● Stored records
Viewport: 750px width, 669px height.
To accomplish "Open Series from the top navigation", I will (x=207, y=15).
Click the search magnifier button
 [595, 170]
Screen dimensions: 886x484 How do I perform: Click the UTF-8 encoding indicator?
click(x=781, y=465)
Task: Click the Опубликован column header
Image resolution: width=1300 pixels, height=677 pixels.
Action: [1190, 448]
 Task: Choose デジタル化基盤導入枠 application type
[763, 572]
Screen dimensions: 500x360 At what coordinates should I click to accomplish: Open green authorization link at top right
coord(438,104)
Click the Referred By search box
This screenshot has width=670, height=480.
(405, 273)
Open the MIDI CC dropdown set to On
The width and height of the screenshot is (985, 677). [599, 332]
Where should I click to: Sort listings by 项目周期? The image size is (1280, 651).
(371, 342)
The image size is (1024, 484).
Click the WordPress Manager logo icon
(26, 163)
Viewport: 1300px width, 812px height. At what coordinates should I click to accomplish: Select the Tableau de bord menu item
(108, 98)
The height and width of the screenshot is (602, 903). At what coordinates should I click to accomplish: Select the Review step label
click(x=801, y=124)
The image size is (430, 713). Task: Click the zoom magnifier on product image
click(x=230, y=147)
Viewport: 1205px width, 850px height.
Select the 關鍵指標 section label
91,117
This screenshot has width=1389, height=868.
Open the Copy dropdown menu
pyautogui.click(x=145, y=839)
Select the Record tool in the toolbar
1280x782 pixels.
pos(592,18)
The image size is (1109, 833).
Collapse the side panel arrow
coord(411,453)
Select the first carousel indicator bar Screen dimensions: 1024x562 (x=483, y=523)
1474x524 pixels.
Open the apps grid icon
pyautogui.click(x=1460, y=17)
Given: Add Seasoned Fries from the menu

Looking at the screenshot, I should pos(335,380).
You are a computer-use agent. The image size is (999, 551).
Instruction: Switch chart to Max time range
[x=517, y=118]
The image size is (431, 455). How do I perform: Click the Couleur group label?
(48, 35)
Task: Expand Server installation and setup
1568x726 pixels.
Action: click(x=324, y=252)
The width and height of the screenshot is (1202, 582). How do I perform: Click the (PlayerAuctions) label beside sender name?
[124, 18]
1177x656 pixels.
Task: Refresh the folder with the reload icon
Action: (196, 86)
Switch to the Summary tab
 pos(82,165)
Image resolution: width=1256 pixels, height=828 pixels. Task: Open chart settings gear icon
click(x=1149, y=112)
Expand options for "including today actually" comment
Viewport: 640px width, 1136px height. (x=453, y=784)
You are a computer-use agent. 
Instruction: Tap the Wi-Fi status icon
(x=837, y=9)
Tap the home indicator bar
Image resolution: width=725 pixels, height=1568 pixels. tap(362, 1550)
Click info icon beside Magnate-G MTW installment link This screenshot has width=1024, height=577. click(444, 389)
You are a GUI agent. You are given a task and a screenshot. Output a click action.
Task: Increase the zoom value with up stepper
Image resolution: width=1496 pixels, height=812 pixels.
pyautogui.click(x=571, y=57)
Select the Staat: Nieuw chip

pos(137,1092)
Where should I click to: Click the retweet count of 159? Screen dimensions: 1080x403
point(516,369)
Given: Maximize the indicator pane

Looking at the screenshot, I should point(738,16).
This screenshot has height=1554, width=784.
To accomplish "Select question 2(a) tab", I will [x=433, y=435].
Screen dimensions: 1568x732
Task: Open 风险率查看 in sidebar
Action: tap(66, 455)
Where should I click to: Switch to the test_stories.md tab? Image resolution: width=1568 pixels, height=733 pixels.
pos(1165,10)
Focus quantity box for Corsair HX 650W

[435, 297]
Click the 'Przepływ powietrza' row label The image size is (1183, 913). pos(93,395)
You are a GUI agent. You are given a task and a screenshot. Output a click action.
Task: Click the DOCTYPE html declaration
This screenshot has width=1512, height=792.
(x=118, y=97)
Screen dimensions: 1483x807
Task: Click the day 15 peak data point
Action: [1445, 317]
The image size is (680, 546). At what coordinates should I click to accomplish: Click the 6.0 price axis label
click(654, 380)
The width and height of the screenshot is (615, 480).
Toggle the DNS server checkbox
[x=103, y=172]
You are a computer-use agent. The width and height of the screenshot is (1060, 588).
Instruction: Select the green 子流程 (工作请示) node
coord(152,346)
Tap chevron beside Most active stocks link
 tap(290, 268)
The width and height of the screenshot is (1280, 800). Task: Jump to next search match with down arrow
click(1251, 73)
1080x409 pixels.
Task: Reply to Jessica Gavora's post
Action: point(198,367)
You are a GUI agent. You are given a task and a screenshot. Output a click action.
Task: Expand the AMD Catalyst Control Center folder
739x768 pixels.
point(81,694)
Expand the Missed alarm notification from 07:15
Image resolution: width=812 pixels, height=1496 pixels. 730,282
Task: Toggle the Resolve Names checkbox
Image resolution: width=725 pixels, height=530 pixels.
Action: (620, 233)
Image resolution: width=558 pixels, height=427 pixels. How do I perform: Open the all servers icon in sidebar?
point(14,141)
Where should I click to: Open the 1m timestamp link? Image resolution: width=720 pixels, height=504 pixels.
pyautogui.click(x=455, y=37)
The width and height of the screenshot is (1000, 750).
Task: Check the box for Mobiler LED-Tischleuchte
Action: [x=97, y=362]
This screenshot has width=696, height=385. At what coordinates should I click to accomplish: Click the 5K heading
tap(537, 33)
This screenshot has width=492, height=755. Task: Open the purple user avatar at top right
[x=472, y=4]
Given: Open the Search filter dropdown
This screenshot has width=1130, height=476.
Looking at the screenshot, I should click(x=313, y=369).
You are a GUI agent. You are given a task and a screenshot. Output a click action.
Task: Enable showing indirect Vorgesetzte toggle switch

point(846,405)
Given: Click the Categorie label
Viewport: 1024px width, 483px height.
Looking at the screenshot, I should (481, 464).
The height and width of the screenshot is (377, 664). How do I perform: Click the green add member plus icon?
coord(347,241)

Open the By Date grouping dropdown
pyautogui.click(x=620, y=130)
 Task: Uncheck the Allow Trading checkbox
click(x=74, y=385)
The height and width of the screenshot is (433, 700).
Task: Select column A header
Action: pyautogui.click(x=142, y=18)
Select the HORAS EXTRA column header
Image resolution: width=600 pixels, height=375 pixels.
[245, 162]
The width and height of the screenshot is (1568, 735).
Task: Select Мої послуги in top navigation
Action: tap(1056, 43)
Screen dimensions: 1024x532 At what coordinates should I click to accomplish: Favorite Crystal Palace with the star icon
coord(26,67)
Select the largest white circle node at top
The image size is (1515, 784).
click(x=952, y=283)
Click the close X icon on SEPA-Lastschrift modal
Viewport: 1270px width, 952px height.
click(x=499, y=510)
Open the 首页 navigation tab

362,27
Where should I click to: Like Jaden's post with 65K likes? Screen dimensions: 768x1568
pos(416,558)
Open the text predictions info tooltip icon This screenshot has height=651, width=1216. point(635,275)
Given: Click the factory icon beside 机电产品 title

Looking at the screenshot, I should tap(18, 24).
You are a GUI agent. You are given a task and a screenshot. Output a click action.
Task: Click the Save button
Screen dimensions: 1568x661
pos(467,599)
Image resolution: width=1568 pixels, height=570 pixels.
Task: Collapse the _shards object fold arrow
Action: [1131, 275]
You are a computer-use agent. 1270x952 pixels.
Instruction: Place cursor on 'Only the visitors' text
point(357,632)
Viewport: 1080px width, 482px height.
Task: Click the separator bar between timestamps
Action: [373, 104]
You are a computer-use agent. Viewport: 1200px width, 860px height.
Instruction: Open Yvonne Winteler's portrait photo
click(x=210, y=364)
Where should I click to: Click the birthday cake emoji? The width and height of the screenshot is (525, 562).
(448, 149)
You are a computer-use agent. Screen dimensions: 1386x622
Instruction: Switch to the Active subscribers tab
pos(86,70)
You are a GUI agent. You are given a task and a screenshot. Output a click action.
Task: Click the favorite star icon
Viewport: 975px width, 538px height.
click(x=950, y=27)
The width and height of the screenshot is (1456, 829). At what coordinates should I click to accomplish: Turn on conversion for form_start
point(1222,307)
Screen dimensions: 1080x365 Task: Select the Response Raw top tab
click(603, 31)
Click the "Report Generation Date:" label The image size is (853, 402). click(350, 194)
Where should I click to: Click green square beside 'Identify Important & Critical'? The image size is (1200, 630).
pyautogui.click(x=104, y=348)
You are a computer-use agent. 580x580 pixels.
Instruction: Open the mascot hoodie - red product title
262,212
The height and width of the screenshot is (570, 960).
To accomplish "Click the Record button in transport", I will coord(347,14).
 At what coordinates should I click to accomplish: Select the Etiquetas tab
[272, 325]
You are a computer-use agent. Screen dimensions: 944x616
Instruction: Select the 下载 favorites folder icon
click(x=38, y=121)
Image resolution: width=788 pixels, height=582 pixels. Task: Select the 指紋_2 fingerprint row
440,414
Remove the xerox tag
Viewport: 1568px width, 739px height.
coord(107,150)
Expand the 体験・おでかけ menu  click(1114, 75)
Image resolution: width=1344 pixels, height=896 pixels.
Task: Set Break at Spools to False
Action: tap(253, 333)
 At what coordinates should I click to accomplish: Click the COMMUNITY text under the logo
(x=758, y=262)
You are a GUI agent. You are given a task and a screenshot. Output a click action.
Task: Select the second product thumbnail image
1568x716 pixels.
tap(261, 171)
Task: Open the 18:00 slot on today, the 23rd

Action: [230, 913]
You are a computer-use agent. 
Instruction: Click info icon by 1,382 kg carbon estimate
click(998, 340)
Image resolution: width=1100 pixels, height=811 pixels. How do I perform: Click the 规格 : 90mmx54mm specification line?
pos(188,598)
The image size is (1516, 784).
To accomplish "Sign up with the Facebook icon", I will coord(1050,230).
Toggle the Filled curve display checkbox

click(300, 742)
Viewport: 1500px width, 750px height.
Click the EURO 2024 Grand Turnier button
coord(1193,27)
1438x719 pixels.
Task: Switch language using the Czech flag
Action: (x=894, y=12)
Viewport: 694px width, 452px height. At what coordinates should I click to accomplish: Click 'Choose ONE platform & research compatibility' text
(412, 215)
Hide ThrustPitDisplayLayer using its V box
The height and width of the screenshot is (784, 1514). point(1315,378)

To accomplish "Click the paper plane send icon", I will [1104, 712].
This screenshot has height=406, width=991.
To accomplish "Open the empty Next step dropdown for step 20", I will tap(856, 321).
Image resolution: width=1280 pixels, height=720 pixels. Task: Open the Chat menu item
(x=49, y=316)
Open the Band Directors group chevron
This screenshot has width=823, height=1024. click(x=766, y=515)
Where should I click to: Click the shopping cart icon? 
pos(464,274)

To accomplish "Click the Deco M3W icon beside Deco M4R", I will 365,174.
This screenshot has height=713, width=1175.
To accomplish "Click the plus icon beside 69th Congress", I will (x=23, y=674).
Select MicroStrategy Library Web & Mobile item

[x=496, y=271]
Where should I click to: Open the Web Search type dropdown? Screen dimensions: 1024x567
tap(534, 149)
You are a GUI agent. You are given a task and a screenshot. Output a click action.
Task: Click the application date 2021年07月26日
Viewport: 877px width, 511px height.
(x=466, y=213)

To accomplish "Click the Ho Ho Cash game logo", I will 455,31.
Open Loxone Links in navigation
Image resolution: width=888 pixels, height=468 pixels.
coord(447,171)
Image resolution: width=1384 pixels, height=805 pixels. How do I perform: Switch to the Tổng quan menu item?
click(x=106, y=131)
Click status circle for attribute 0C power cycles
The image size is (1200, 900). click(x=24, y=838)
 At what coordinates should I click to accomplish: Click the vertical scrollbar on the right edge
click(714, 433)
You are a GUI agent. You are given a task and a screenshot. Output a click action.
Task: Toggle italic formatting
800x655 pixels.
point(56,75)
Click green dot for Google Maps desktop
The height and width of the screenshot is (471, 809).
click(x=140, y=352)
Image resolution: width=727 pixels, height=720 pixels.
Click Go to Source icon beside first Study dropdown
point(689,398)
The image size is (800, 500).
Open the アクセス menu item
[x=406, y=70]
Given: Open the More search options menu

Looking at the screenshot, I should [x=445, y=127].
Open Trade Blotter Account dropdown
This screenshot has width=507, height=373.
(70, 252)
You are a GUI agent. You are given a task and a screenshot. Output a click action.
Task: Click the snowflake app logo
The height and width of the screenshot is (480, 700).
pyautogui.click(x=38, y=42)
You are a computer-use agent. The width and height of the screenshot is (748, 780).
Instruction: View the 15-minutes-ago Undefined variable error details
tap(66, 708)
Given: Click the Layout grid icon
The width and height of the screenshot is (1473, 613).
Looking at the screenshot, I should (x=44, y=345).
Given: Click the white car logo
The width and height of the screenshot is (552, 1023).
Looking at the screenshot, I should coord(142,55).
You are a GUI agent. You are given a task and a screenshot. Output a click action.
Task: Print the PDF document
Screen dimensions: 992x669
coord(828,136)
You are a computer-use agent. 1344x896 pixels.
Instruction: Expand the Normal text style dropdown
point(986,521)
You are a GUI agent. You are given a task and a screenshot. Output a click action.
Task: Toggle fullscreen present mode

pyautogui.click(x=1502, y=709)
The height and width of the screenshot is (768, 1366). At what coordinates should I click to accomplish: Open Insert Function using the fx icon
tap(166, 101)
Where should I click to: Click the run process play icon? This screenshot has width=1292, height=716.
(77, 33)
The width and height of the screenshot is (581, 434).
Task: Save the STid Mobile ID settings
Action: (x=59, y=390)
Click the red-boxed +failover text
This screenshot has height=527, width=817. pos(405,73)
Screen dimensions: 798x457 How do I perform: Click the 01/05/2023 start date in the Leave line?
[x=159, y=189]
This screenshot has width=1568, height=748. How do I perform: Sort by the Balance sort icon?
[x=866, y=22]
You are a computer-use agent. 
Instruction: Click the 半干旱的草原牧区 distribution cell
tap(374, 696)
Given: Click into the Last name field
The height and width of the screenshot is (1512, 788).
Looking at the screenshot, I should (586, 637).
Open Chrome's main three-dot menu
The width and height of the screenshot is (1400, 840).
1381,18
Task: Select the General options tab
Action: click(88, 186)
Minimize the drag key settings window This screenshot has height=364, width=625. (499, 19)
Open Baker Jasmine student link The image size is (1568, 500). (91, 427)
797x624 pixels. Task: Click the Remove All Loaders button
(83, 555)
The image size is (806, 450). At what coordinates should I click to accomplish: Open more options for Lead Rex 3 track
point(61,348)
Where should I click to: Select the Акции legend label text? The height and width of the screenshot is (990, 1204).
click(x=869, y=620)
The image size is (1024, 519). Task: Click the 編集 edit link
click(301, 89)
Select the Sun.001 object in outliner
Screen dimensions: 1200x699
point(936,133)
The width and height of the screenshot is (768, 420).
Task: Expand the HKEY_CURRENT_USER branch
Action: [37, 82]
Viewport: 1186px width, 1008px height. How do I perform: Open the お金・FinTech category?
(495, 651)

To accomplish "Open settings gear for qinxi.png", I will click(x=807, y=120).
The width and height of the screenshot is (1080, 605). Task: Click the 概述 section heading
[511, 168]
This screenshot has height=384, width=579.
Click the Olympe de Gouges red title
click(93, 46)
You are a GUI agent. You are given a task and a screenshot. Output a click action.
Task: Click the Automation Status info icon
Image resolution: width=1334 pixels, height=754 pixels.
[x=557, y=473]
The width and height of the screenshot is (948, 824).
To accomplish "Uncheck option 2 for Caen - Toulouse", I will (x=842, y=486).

● WORK REQUIRED
Lines with "white" in the records above: copy every one of them.

● RESPONSE BOX
Select the largest white circle node at top
Given: Click the white car logo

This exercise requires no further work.